The Terraform Ecosystem
I’ve started a new position and with that comes new tools and new responsibilities. One new tool I am using more than ever is Terraform, which I have a new appreciation for. Not because of the tool itself, terraform is a pretty basic IaC tool. But instead I’ve really enjoyed the ecosystem that has developed in the past few years around it. I’d used terraform in the 2017-2018 time frame but the open source culture has embraced it and created a lot of nice tools for it. I’ll outline some of them here.

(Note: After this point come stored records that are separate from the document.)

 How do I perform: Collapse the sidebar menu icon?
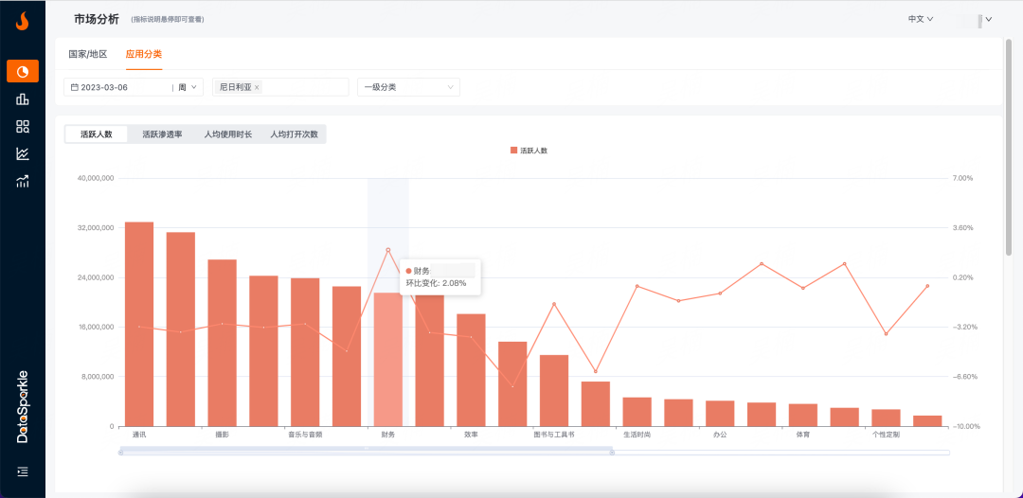click(23, 471)
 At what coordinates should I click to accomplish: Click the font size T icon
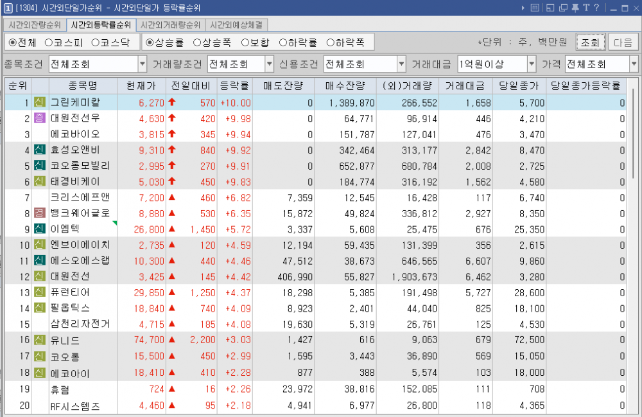586,8
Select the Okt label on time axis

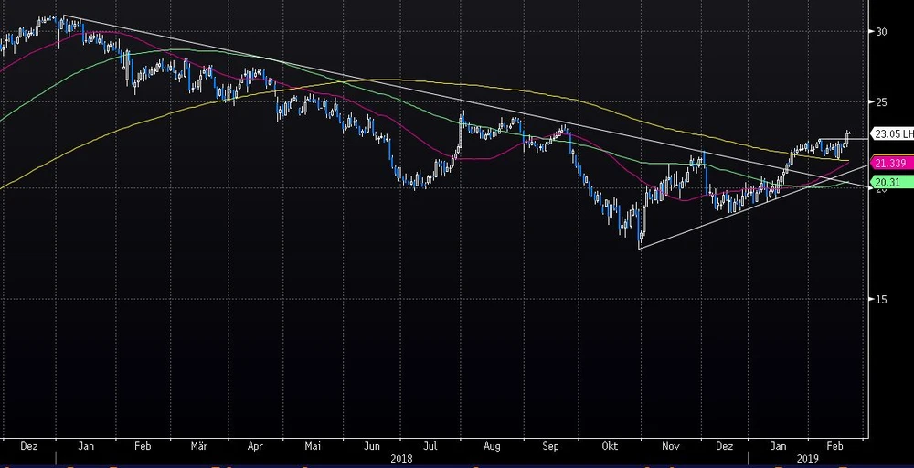611,446
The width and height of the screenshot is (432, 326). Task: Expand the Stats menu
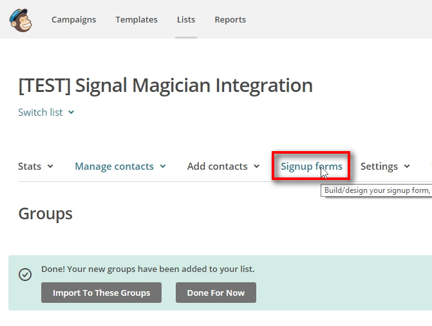(x=30, y=167)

My prior experience with IaC has primarily been with either CloudFormation or CDK, both of which I enjoy. So I’ll be contrasting some of what Terraform offers with those.
Terraform Docs
terraform-docs
is a tool used to automatically create documentation for terraform modules. I’ve used it in conjunction with Anton Babenko’s excellent terraform pre-commit hooks. Essentially including a .pre-commit-config.yaml
with the proper config will let you automatically fill-in a given placeholder in your README.md
file with inputs, outputs and resources from terraform.
Placeholder:
1 | <!-- BEGINNING OF PRE-COMMIT-TERRAFORM DOCS HOOK --> |
Then gets filled in with something like this:
1 | <!-- BEGINNING OF PRE-COMMIT-TERRAFORM DOCS HOOK --> |
With the given pre-commit hook this is done automatically on commit. So it is easy to use. The closes comparison I can think of this was an internal tool a colleague developed for CloudFormation or jssi-doc for CDK. Both those are either more difficult to maintain or require more input to work properly.
Infracost
infracost
is a tool used to predict the cost of resources deployed to a given cloud environment before actual deployment. I am unaware of other similar tools for CloudFormation or CDK that offer this. So far my approach has either been to deploy something I know what be expensive and see what the cost is, or try to estimate it myself based on the resources defined. Doing that can be tedious.
Example output:
1 | infracost breakdown --path=. |
The only downside to using this tool is it does require a login to hit their cloud cost api. So far I’ve just used the free tier of it and it works well enough. Since much of AWS and other cloud providers are built upon consumption based pricing it clearly has limitations but at least gives a good starting point of expected costs to be incurred. I haven’t used it yet but you can also integrate with opa or Sentinel policy tools to fail builds if cost is expected to grow beyond pre-approved amounts.
Policy-As-Code Tools Checkov & tfsec
checkov
and tfsec
are both tools used to enforce policies on terraform projects. checkov
is a more generic tool that supports other IaC formats but tfsec
is specific to terraform. From what I have seen both work well and offer the ability to create custom checks. checkov
offers more flexibility in custom checks, allowing YAML or Python to define the custom rules. I’ll focus on checkov
since I am slightly more familiar than it.
1 | checkov --framework=terraform -d . |
Of course like so many other tools this can be embedded in CI/CD pipelines to help ensure policies are being met. checkov
also supports outputting in popular test framework formats like junit (Example with Jenkins). There are similar tools for CFN and CDK. checkov
actually works wit both of them already. There is also tools like cfn-lint
and cfn-guard
from AWS that can be used. There is a lot of flexibility in this space which is appreciated.
What do I miss?
There is one key thing I miss from CDK that I haven’t found a good replacement for within Terraform yet, and that is permission management for resources. CDK offers the ability to use grant()
functions on resources to allow principals access to defined resources. This is really handy because it allows AWS to define best practices for your given resources in their L2 constructs. You can also define your own based on resources. Both CFN and terraform have the downside of needing to explicitly define the permissions for things like a Lambda needing access to an S3 bucket.
I feel like there has to be a more automated way to manage these permissions but so far the modules I’ve found never quite fit my expectations. The closest I’ve found utilizes policy_sentry but doesn’t support newer version of terraform and isn’t a very seamless tool. Hopefully as this space continues to mature something will come about 😄.
Conclusion
Lots of nice tools available for terraform and it is really pushing the status quo forward. I hope to do deep dive on each of these tools as I get more familiar with them.